Programme note

Hapsburg Burlesques – Fantasy-Transcriptions on Rosenkavalier, Mahagonny and Other Elegies, For Two Pianos (2016)

By Douglas Finch

1 Love and Dreams

2 Little Waltz-Labyrinth

3 Where Can We Go?

In 2014, for Michael Corby’s birthday celebration at the Reform Club in London, I performed a solo piano improvisation on a number of different themes he gave to me the night before. There were too many to list here, but they included waltzes from Strauss’ opera Der Rosenkavalier and Beethoven’s Grosse Fugue. Following this, Michael commissioned me to compose a piece in a similar vein. By the time of its première, by Bobby Chen and myself at the Reform Club on June 29th, 2016, it had become a very different piece, with its various references and quotations serving a more unified dramatic purpose. In the later stages of writing it, I was heavily influenced by the cultural and political questions and uncertainties raised by the European Referendum in the UK.

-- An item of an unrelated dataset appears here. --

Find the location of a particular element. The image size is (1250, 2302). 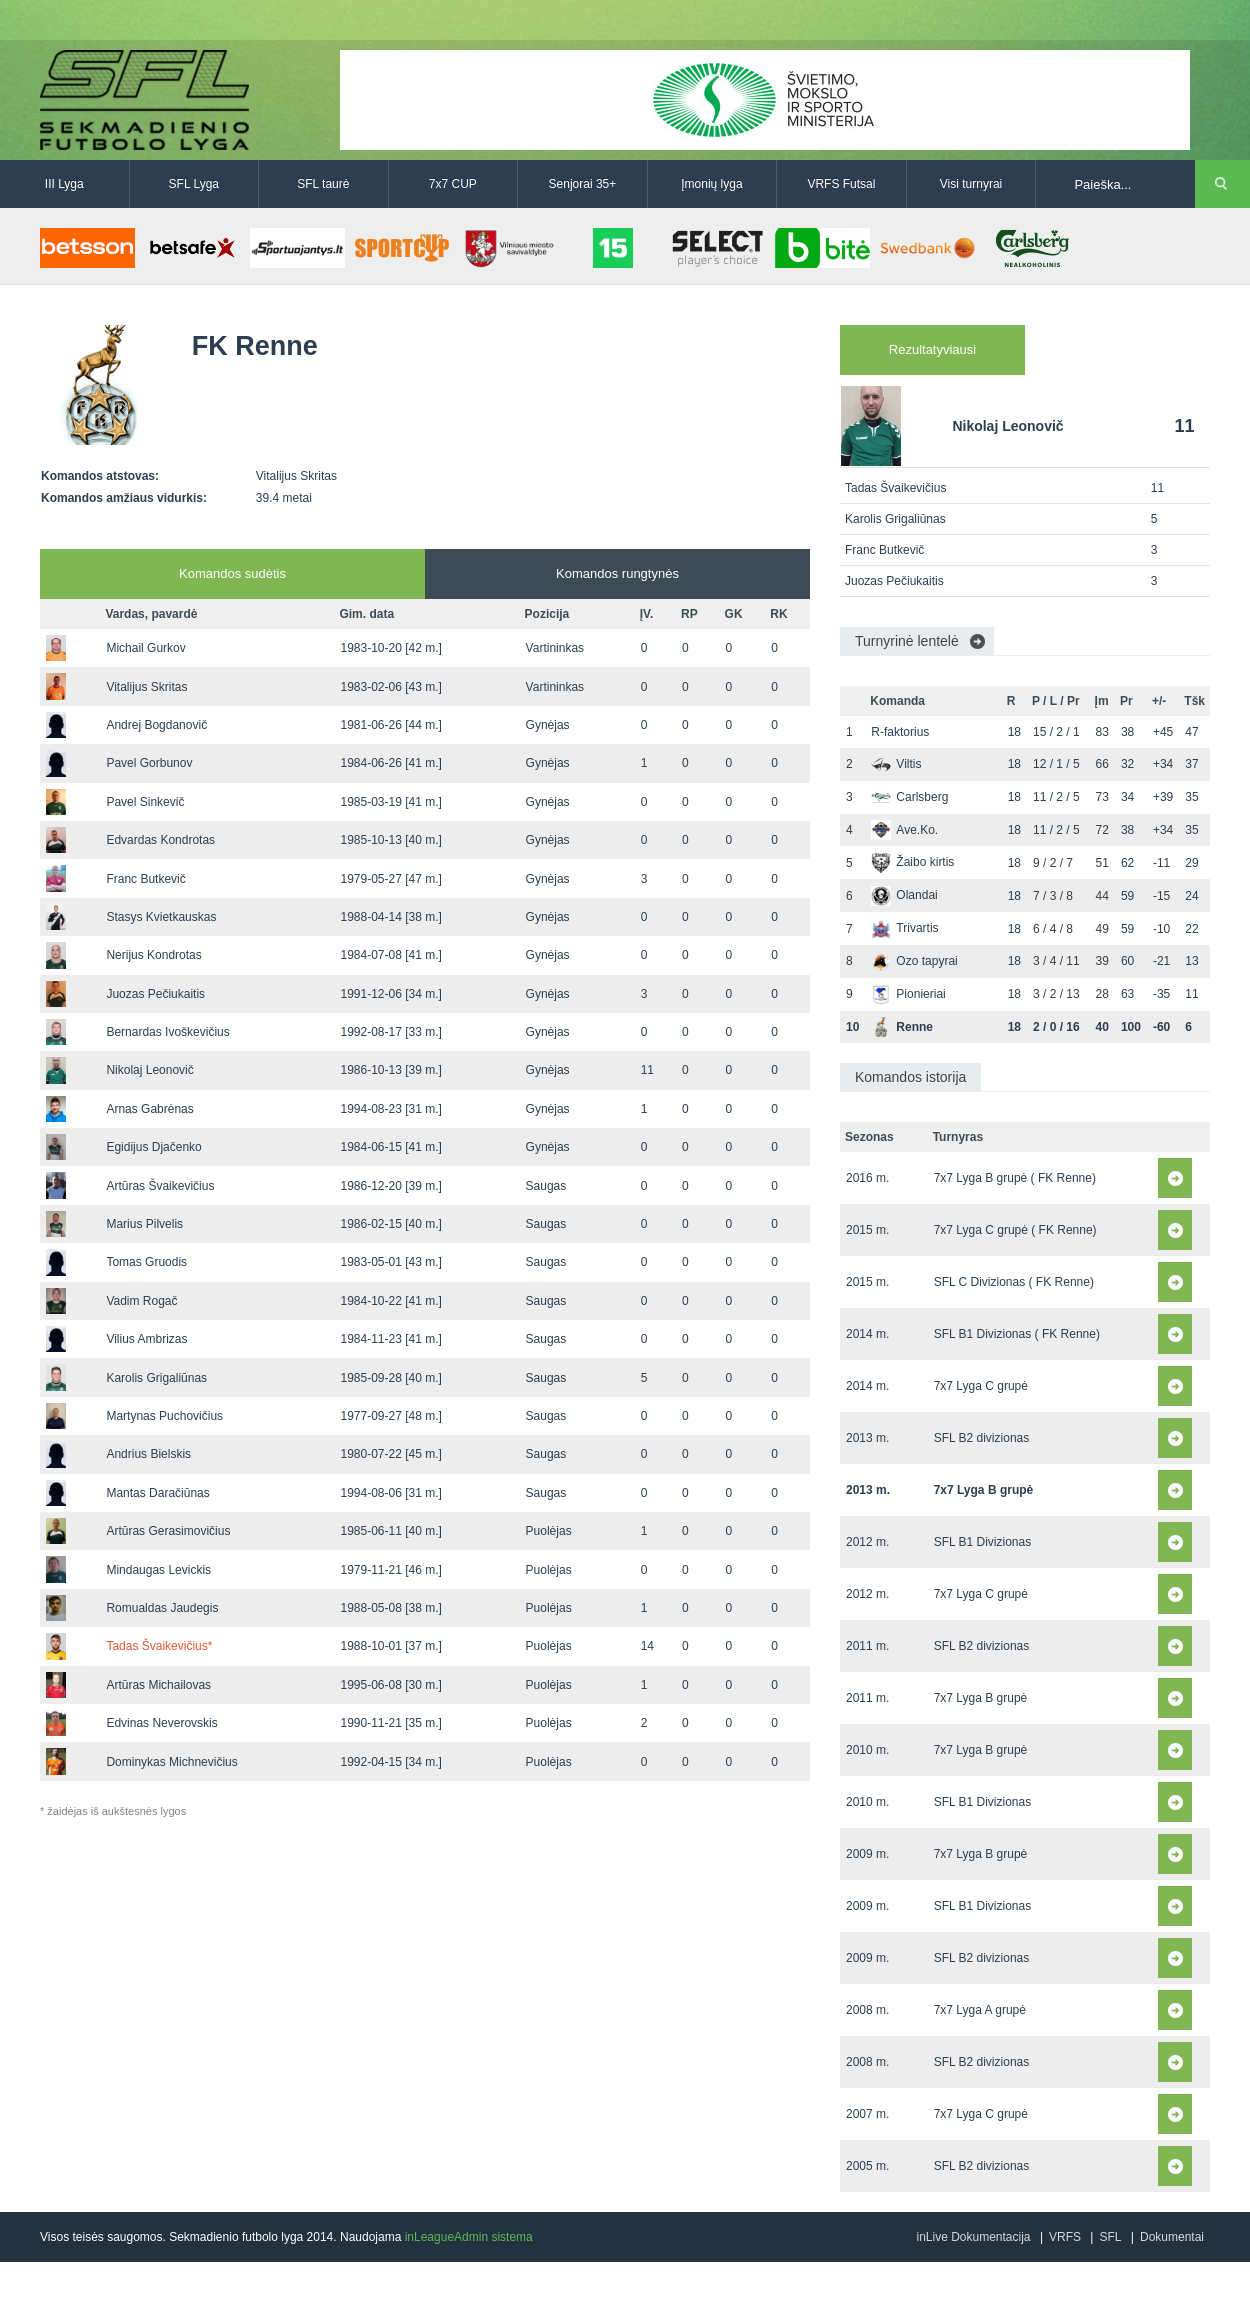

Andrius Bielskis is located at coordinates (148, 1454).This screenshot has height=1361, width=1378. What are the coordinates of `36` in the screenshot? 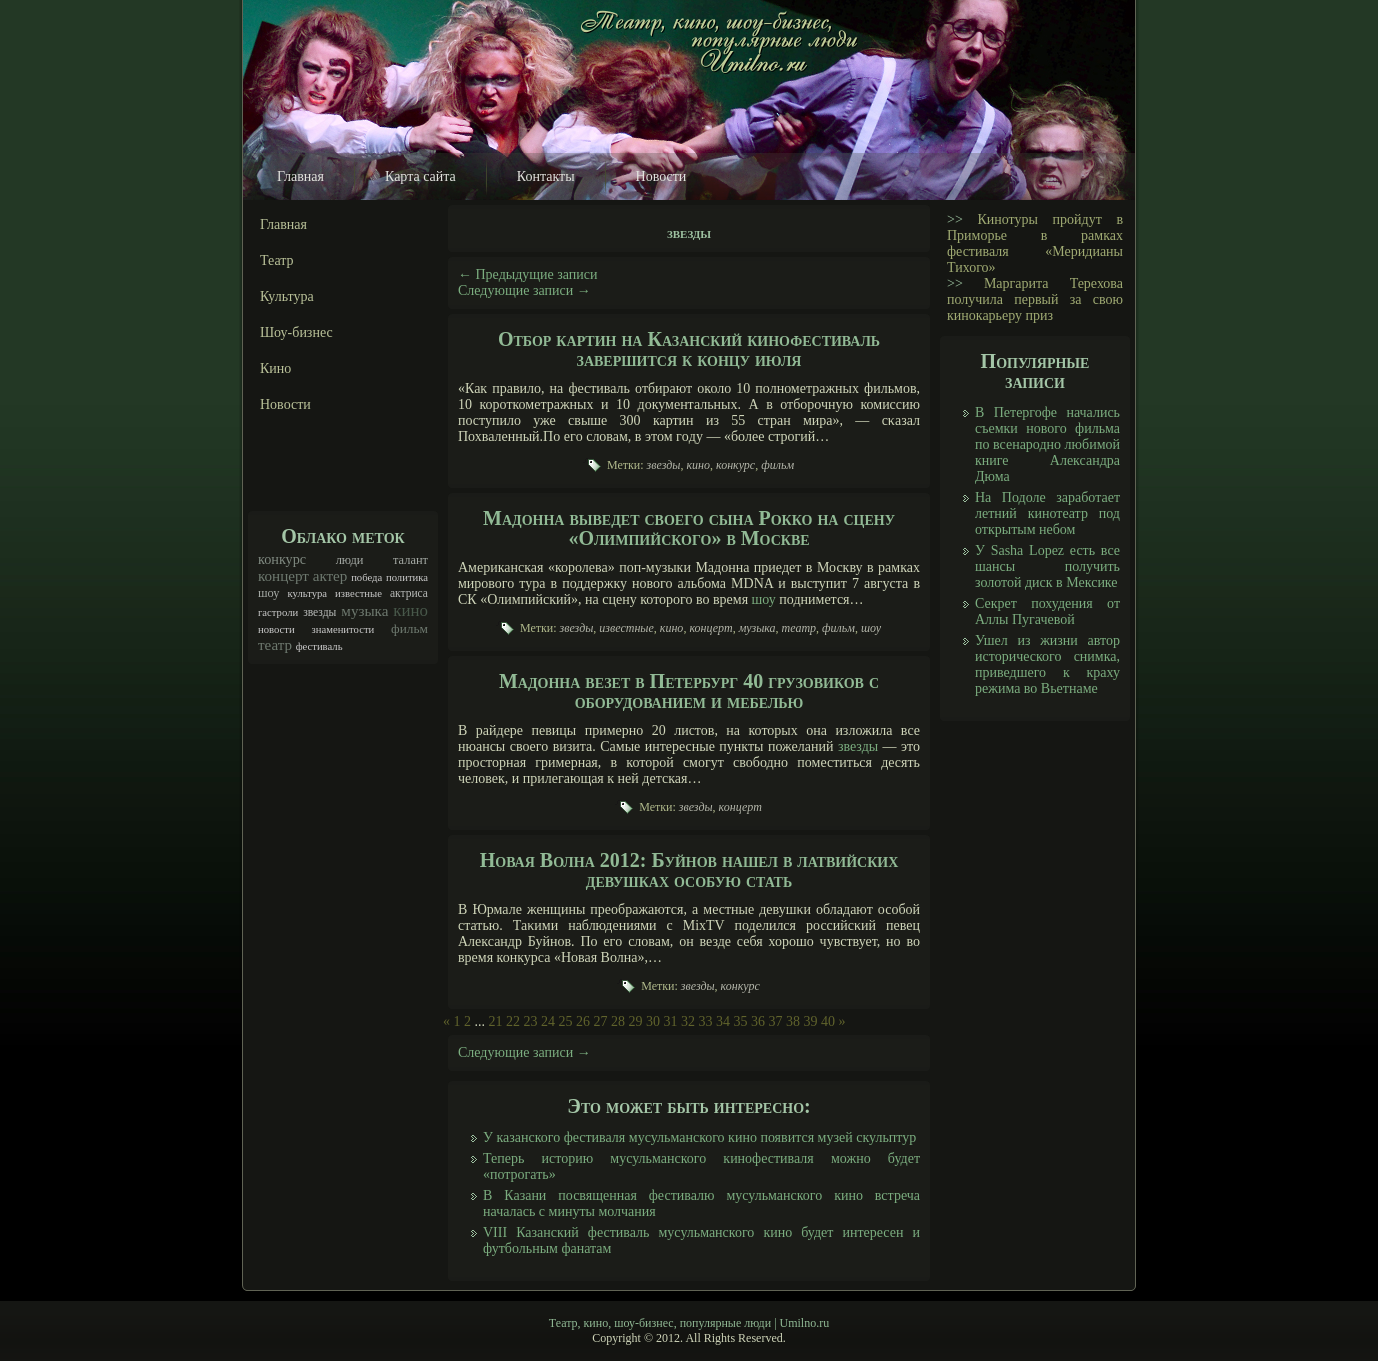 It's located at (758, 1021).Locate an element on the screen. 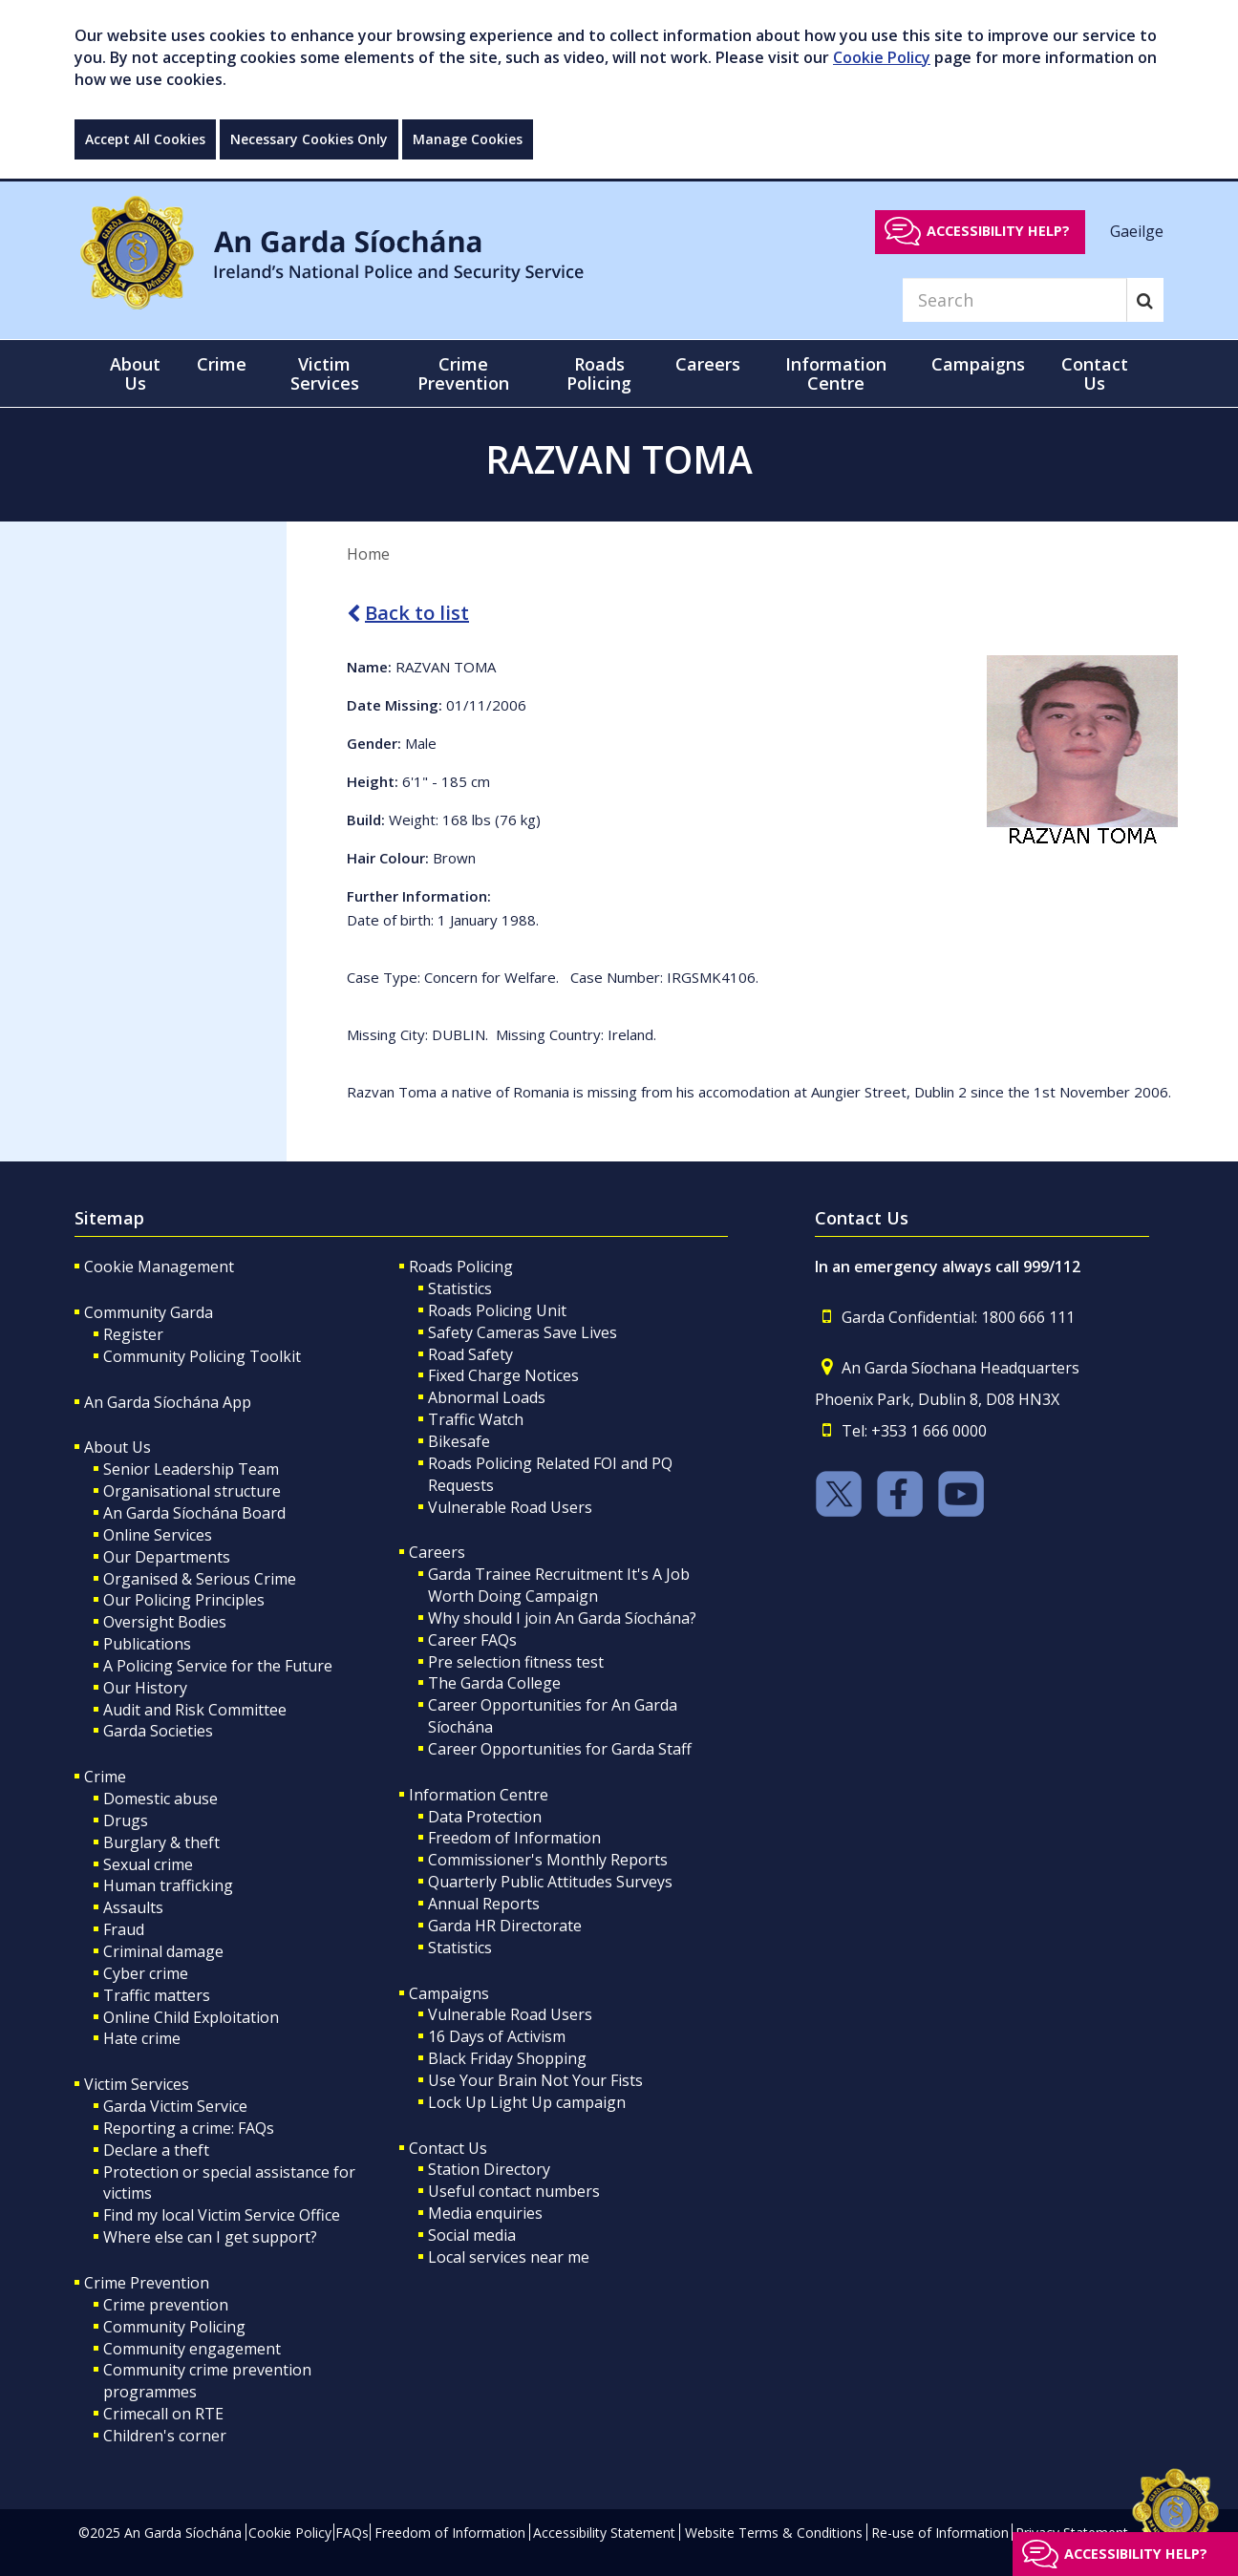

The ‘elegies’ referred to in the title appear with varying degrees of explicitness, but are connected by their associations with European history and the Hapsburg Empire. The first movement, Love and Dreams, begins with a direct quotation (or transcription) of the beginning of Strauss’ overture to Der Rosenkavalier, which famously depicts in sound the lovemaking (behind the curtain) of Octavian and the Marschallin. This subsides into a fantasy of dream-like references from a number of musical sources including the iconic Disney theme-tune When you wish upon a star (Harline/Washington), depicting, in my mind, the fairy castle modelled on SchlossNeuschwanstein, built in the 19th century by Ludwig II of Bavaria; the grand love theme from Der Rosenkavalier; Brecht/Weill’s Alabama Song from The Rise and Fall of the City of Mahagonny, and the ‘Jewish Theme’ from Shostakovich’s Eighth String Quartet.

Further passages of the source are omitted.